А когда появился у Екатерины Вилим Монс, она, Варвара, мстительно торжествовала и злобно радовалась такому унижению Петра. И, когда он на войне да в иноземных странствиях бывал, ей становилось легче. Порой даже надеялась, что не вернется никогда, – мало ли что могло случиться на чужбине. Но уезжал да возвращался он.
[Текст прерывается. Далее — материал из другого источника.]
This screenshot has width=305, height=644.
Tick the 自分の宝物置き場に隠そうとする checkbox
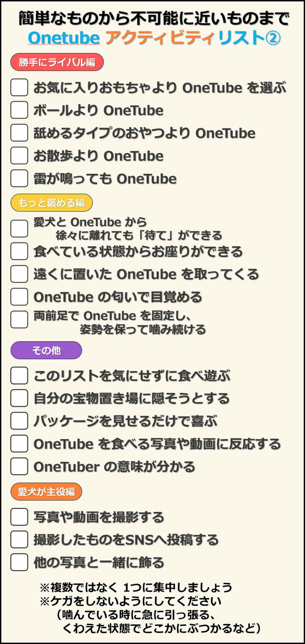point(19,398)
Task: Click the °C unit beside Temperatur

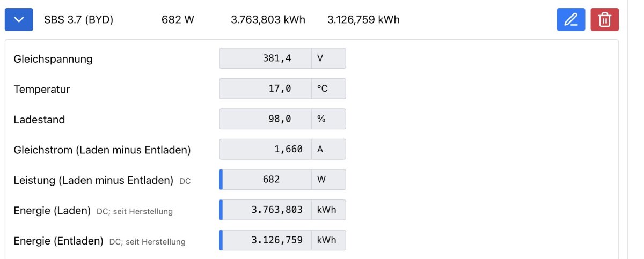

А вот нагрянула внезапная беда над Монсом, и тогда решила, что надо уберечь, спасти Екатерину, да и над Данилычем меч нависал. Видела, как он в тревоге обретался, ожидая решения своей судьбы. И она, Варвара, нашептывала ему, как уберечь себя: в смерти царя Петра – его жизнь. Да и она, Варвара, получит, наконец, освобождение от неотвязных дум и сожалений. Смерть Петра облегчит всем жизнь. И свой совет дала – как быть, что делать.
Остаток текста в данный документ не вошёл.